• ABOUT THIS EXERCISE:
The answer must be every line of the records in which the string "checkbox" appears.

Stored items from a collection
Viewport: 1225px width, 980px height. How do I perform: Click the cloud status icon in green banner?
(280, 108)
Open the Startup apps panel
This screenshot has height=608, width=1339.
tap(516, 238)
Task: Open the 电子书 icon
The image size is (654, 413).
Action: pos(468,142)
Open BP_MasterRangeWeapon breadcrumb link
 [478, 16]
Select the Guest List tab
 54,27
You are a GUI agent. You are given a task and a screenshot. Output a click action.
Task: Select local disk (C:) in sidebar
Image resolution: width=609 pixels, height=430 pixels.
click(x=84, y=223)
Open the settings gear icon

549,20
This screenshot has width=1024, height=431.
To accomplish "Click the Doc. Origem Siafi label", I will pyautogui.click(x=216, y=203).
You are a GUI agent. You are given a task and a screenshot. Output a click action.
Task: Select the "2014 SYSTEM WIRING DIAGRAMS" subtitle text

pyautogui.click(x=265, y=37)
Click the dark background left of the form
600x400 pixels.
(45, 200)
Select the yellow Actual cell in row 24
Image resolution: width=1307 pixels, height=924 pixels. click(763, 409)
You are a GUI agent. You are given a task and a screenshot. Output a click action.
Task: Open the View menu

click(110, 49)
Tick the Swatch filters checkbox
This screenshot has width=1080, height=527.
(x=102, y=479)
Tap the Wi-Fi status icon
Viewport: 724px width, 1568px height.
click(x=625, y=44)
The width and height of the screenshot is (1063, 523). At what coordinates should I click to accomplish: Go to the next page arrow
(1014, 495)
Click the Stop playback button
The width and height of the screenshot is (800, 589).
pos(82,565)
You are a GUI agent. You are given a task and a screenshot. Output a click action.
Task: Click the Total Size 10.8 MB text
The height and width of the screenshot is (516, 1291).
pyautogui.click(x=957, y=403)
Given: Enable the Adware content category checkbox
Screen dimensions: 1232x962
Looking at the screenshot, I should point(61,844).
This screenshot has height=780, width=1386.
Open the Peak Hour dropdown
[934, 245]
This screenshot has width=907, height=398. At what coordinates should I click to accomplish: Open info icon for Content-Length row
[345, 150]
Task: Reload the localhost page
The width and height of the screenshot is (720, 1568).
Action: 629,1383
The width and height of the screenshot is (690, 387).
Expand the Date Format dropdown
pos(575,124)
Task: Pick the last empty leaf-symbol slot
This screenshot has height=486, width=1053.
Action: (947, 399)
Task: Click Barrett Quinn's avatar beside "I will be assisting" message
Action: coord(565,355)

• EXERCISE SOLUTION:
Tick the Swatch filters checkbox
Given: Enable the Adware content category checkbox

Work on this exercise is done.